Stored data:
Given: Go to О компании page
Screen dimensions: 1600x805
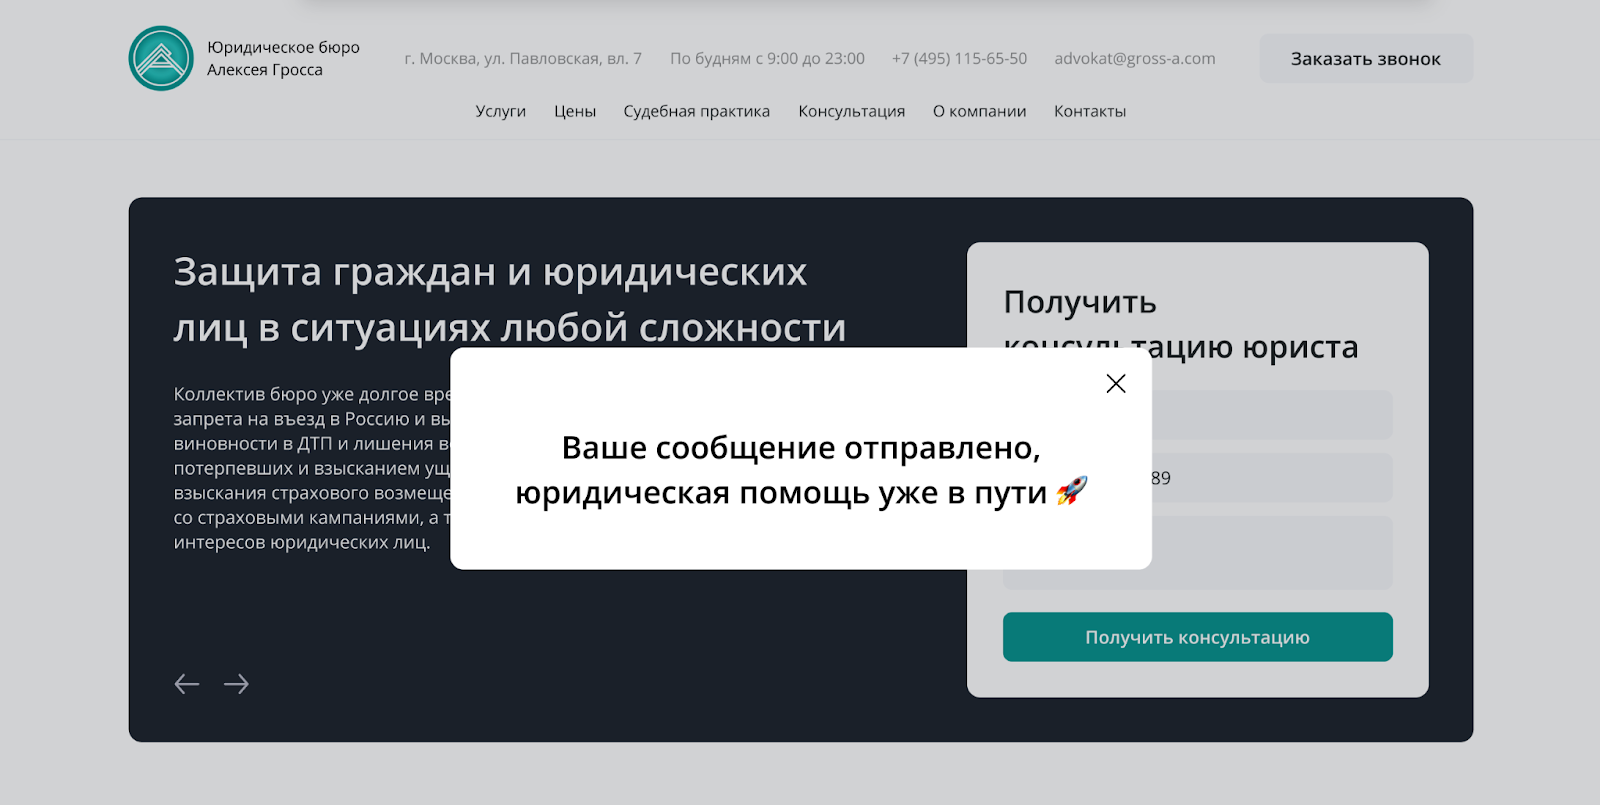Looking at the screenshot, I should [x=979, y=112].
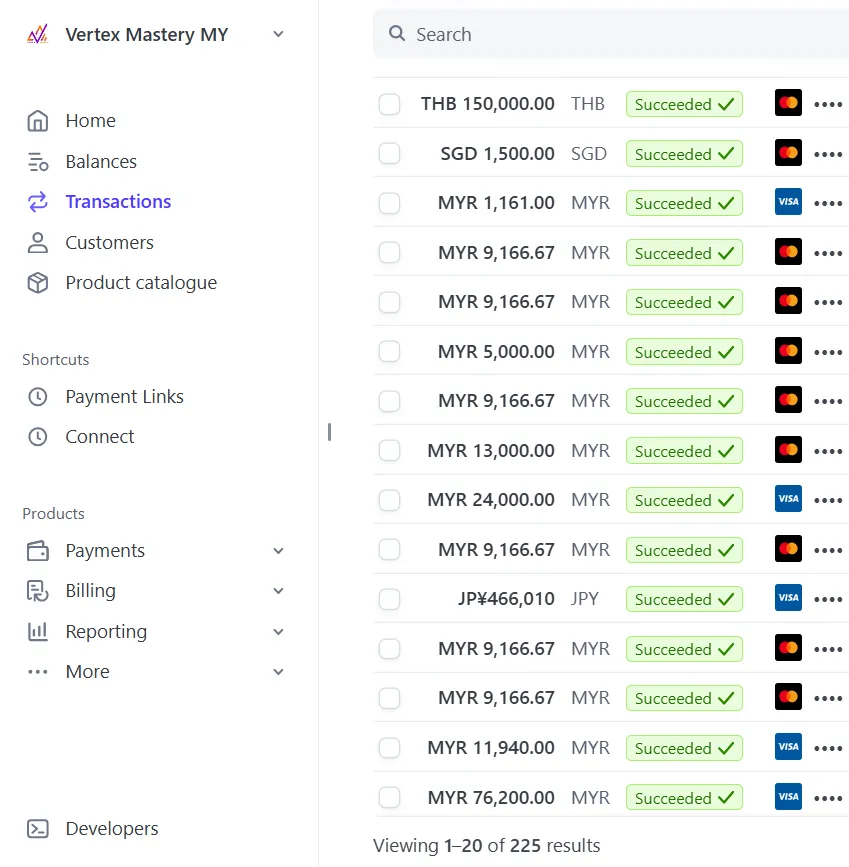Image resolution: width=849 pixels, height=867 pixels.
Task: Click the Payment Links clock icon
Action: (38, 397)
--
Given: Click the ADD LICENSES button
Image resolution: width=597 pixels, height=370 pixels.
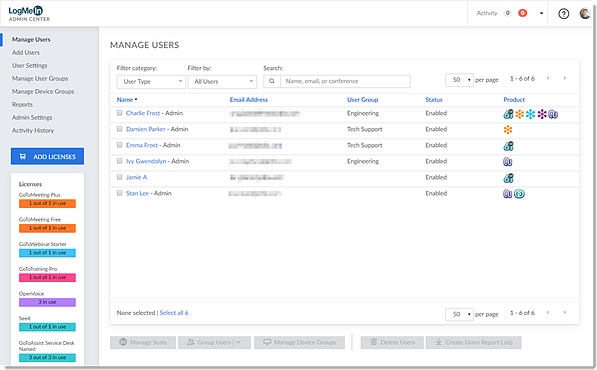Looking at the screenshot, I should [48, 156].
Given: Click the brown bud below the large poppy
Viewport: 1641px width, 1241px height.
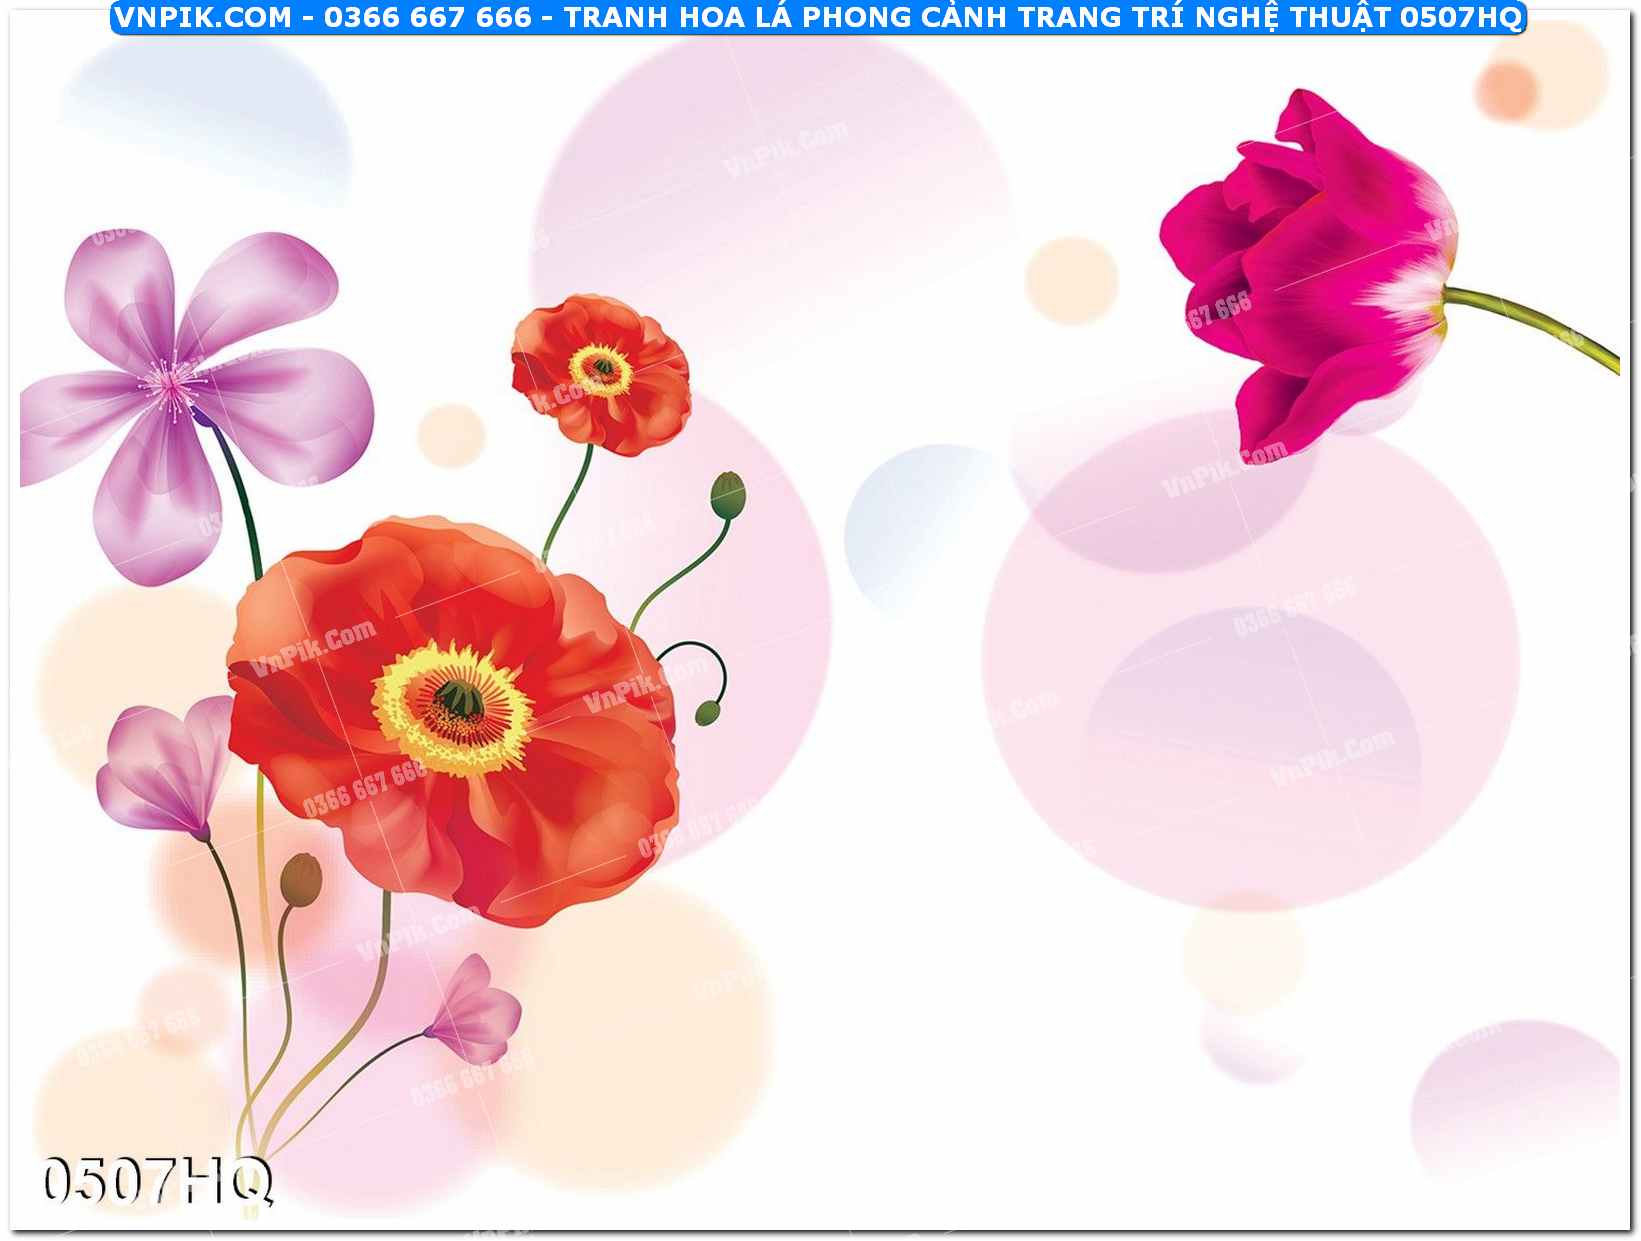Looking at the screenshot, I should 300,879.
...
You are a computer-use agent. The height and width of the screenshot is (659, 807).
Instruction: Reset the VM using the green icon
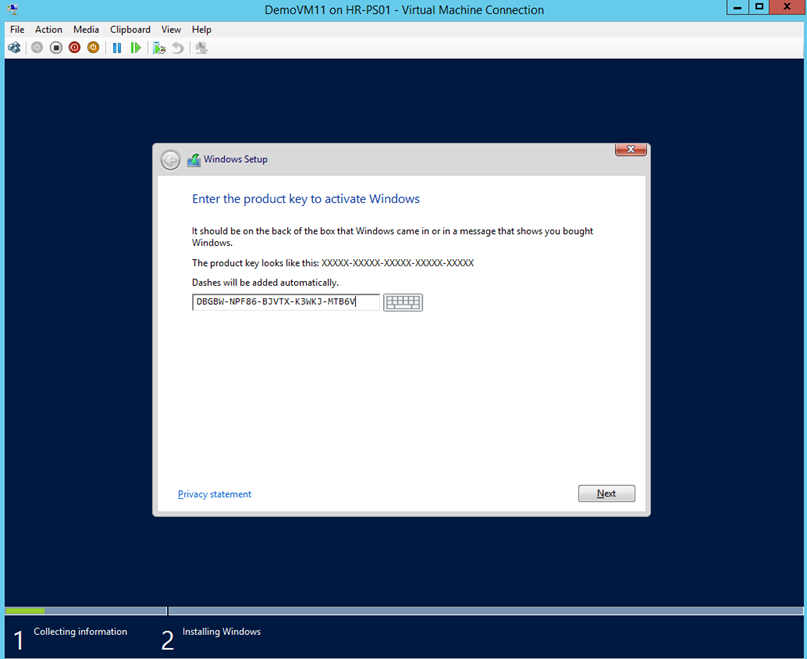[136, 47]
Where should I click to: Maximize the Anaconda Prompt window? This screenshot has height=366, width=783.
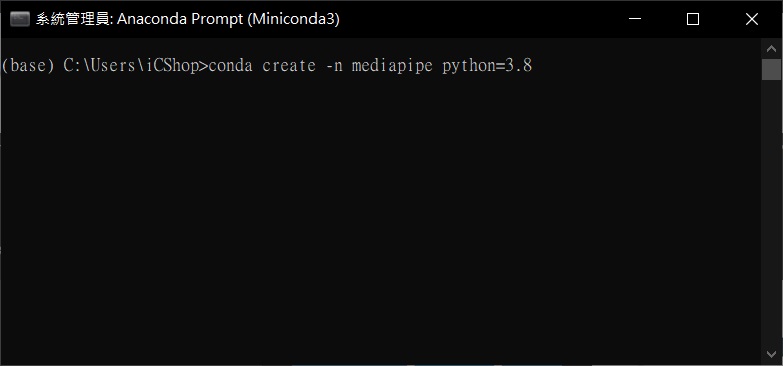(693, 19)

[Exercise prompt]: For the word "Given", find all matching lines in the entries above and copy them out.

[Exercise solution]:
Given: Go to О компании page
Given: Click the ADD LICENSES button
Given: Click the brown bud below the large poppy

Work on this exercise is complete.